Patent Troll Update – The Speech Technology Consortium One Year Later

It’s been a busy year for the Speed Technology Consortium (STC), which was formed a little over a year ago for the purpose of helping the speech industry grow the market and increase innovation. I first wrote about STC after attending a presentation on patent law at last year’s Mobile Voice 2010 conference in San Francisco. What got my attention was the well-thought out plan to fight patent trolls, who eat up vendor’s monetary resources and stifle creativity in the process. You can read my May 2010 blog on the Mobile Voice panel here for details, as well as a follow-up on a patent case involving Phoenix solutions and West in September 2010 here. Although the focus is on speech technologies, patent trolls and the work the STC is doing is pertinent to all the industries speech touches, including UC/collaboration and contact centers, so the organization is well worth paying attention to and joining.
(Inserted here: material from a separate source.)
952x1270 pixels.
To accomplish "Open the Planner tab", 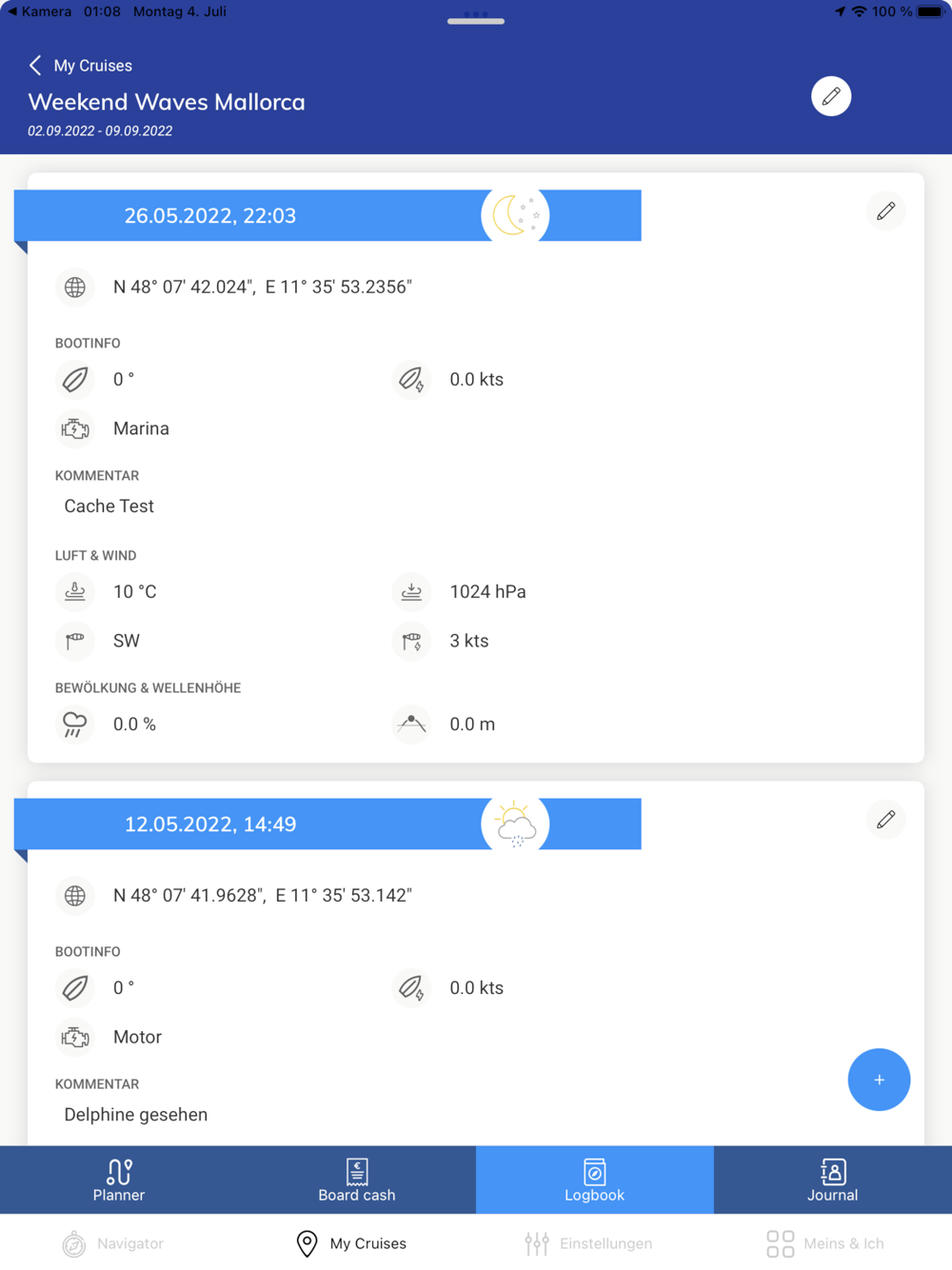I will coord(119,1180).
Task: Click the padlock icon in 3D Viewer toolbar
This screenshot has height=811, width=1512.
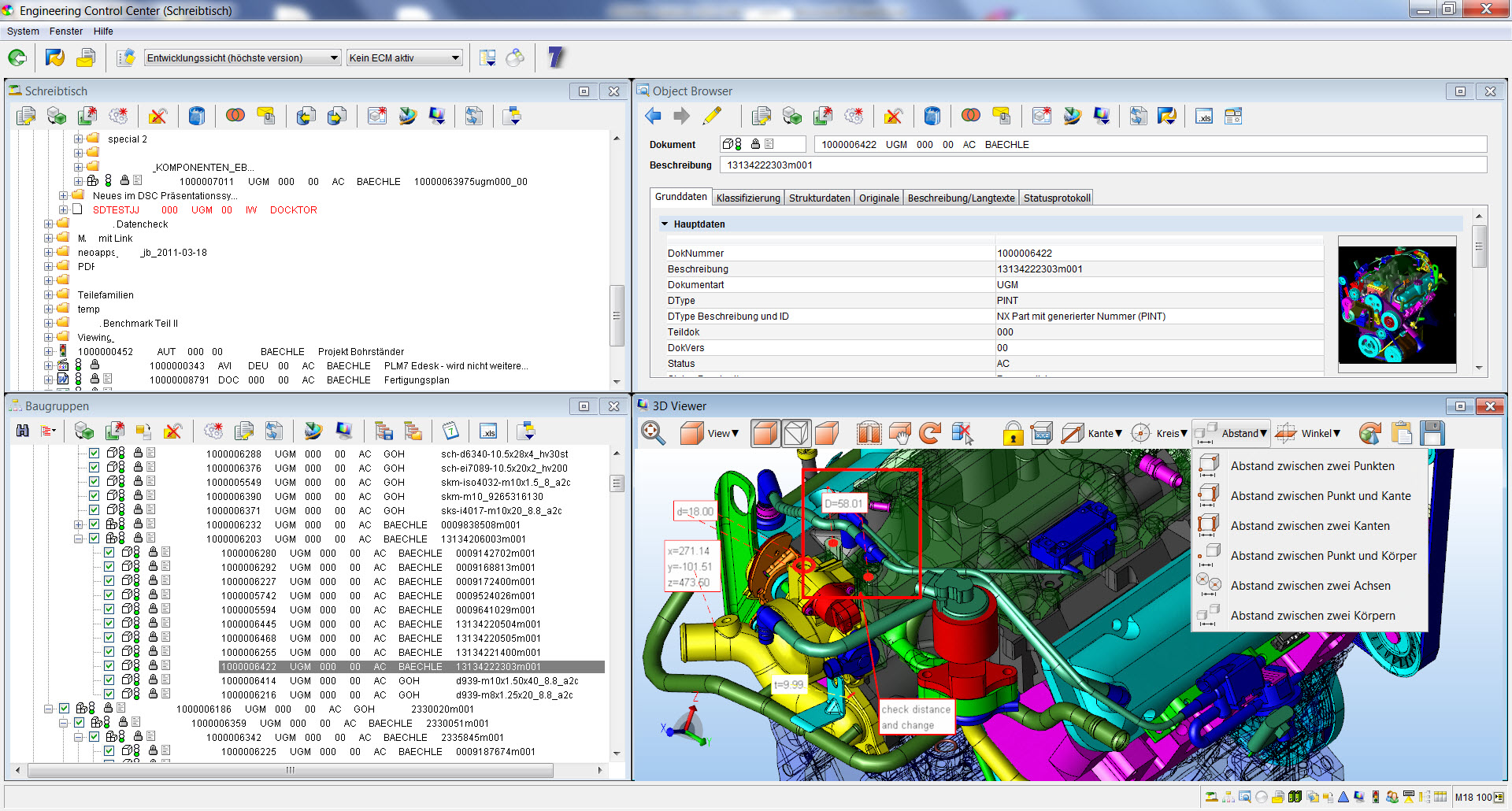Action: pos(1013,433)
This year at Mobile Voice 2011, Ria Farrell Schalnat, a patent attorney with Frost Brown, LLC, gave an update on her prior year’s presentation on “Trends in Intellectual Property Against Speech Patent Trolls”.  Ria went over some patent “wins” against patent trolls, reiterated that the cost of litigation starts at a million dollars, but a reexam of the patent only costs $25K, and that going through STC as a group is even less costly and more effective. This year Ria also introduced the Peer-to-Patent organization, best explained by the organizations’ ‘about’ paragraph, as follows:

“Peer to Patent is a historic initiative by the United States Patent and Trademark Office (USPTO) that opens the patent examination process to public participation for the first time. Peer to Patent is an online system that aims to improve the quality of issued patents by enabling the public to supply the USPTO with information relevant to assessing the claims of pending patent applications.

This pilot project connects an open network for community input to the legal decision-making process. The community supplies information and research based on its expertise. The patent examiner makes the final determination on the basis of legal standards. This process combines the democracy of open participation with the legitimacy and effectiveness of administrative decision making.”

Available at Mobile Voice were cards that outlined the accomplishments of the STC in 2010; the contents of which follow as a further promotional effort.

2010 STC Accomplishments:

  • Formed an active board made up of industry leaders
  • Assisted West in win against Phoenix Solutions
  • Analyzed additional Phoenix patents for potential reexam
  • Helped add speech to the United States Patent Trade Office’s (USPTO)s Peer-to-Patent initiative
  • Defined the SpeechMap project with the USPTO
  • Began creating the framework for mapping the industry
  • Developed a strong working relationship with the USPTO

The SpeechMap project is a particularly ambitious and worthwhile project, and is collaboration between the STC and USPTO. The object is to:

  • Create a shared resource for inventors, examiners and defenders
  • Create a link between patent documents and non-patent literature
  • Improve the quality of the existing and new patent pool

As part of the process:

  • Open source content management links the information and the community through group participation
  • Social tagging lets researchers put their own content where it belongs on the map
  • Faceted indexing links not only to topics but multiple advances in the same speech engine, in the same lab, in the same application area, addressing the same problems.

I can’t emphasize enough that while some patents in themselves are a good thing and that some patent litigation is necessary and good. But when companies are formed with the primary or sole purpose of buying up patents, sitting on them, and then suing anyone who breathes near one of them it is only harmful to everyone.